Paroxysmal dyskinesia quinesigénica family (familial paroxysmal dyskinesia kinesigenic) - Gen PRRT2.
Quinesigénica paroxysmal dyskinesia family is a disorder characterized by involuntary episodes of abnormal movement ranging from mild to severe. Those affected have episodes of irregular jerking or shaking that are induced by sudden movement. An episode may involve dystonia, chorea, athetosis or ballism. This disease can affect one or both sides of the body. The type of abnormal movement varies among affected individuals, even among members of the same family. In many affected people, an aura immediately precedes the episode. Often the aura is described as a tingling sensation in the affected body part. People familiar with paroxysmal dyskinesia quinesigénica not lose consciousness during an episode and no symptoms between episodes.
In general, individuals with paroxysmal dyskinesia quinesigénica family begin to show signs and symptoms of disease during childhood or adolescence. Typically, these episodes last less than five minutes, the frequency of episodes varies from one per month to 100 per day. In some people, the disease begins in childhood with benign infantile convulsions. These seizures usually develop in the first year of life and cease around 3 years old. When benign infantile convulsions are associated with dyskinesia quinesigénica paroxysmal family, known as infantile convulsions and choreoathetosis (ICCA). In families with ICCA, some individuals develop benign infantile convulsions, some have only paroxysmal dyskinesia quinesigénica family, and others develop both.
This process is due to mutations in the gene PRRT2, located on the short arm of chromosome 16 (16p11.2). This gene encodes transmembrane protein rich in proline 2 (PRRT2). The function of this protein is unknown but is believed to participate in the signaling in the brain. Studies show that interacts with another protein called SNAP25, which is involved in signaling between neurons in the brain. Protein SNAP25 helps control neurotransmitter release.

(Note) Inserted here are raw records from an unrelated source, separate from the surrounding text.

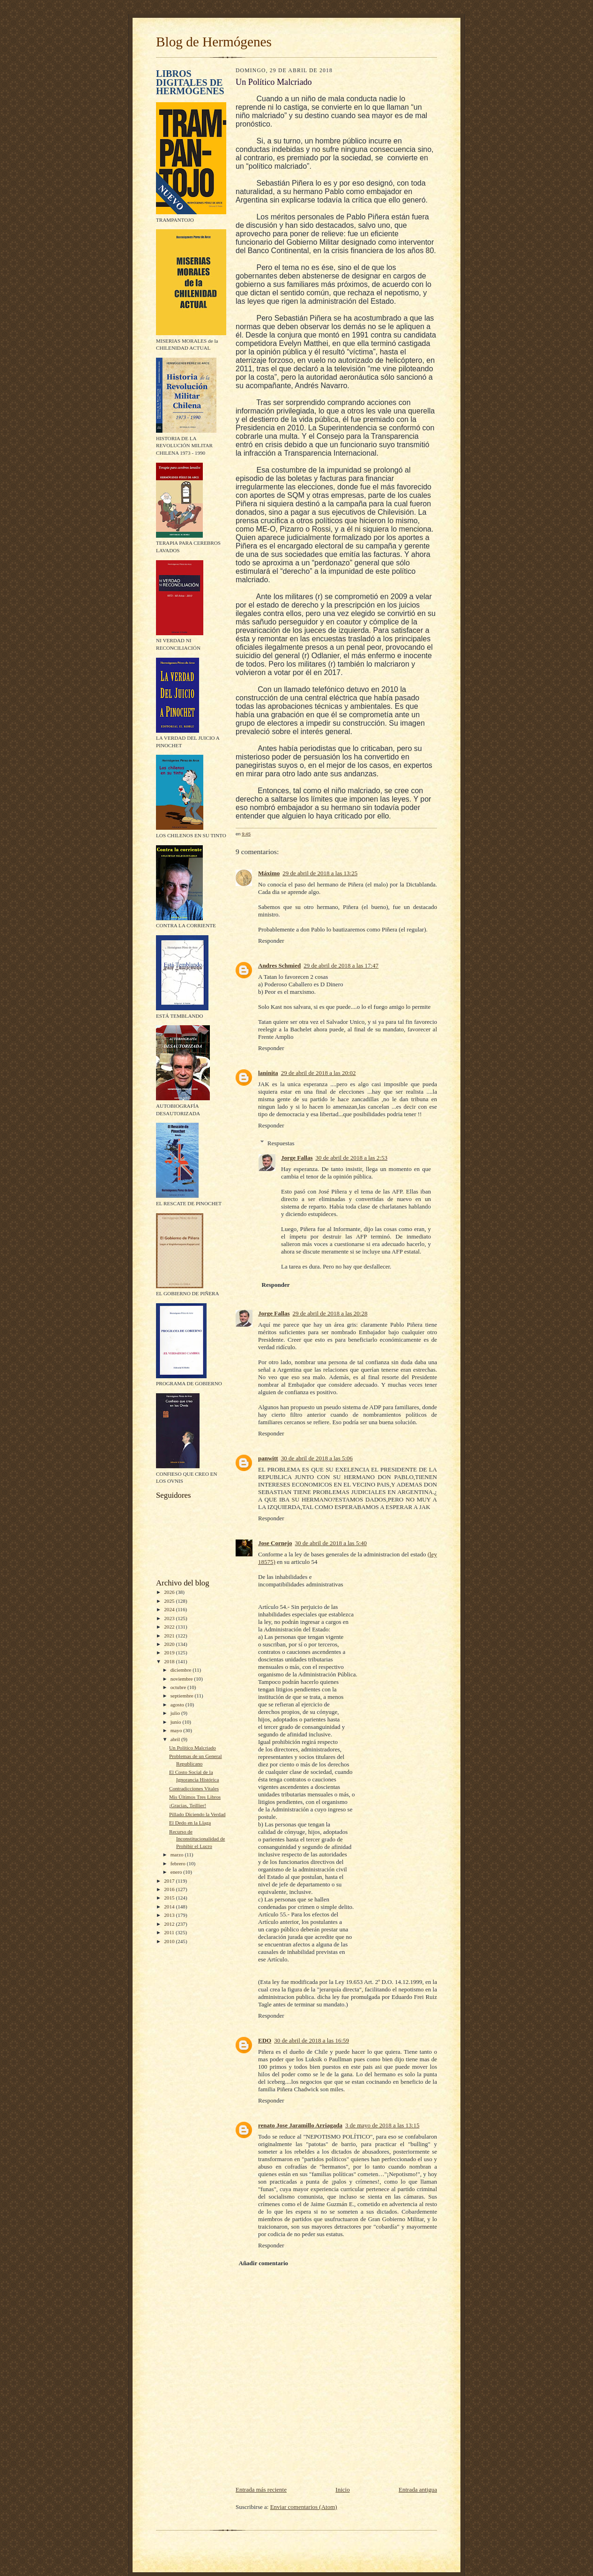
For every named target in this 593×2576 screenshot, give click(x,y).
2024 (170, 1609)
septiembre (182, 1695)
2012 (170, 1924)
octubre (178, 1687)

They described more than 10 mutations in the gene responsible PRRT2 paroxysmal dyskinesia quinesigénica family. The most common genetic change, 649dupC, insert a nucleotide in the gene. Most PRRT2 gene mutations involved in this disease, including 649dupC, leading to an abnormally short protein rapidly decomposes. As a result, affected individuals have less protein than normal PRRT2. It is likely that PRRT2 deficiency affects the function of the protein SNAP25, leading to abnormal signaling between neurons. Although the exact mechanism is unknown, altered neuronal activity could explain the problems of movement characteristic of the disease.
The family paroxysmal dyskinesia quinesigénica is inherited in an autosomal dominant pattern. Autosomal dominant inheritance means that a copy of an altered gene in each cell is sufficient for the disease to be expressed. In most cases, an affected person has a parent with the disease.
Tests performed in IVAMI: in IVAMI perform detection of mutations associated with paroxysmal family quinesigénica dyskinesia, by complete PCR amplification of exons PRRT2 gene, and subsequent sequencing.
Samples recommended: EDTA blood collected for separation of blood leukocytes, or impregnated sample card with dried blood (IVAMI may mail the card to deposit the blood sample).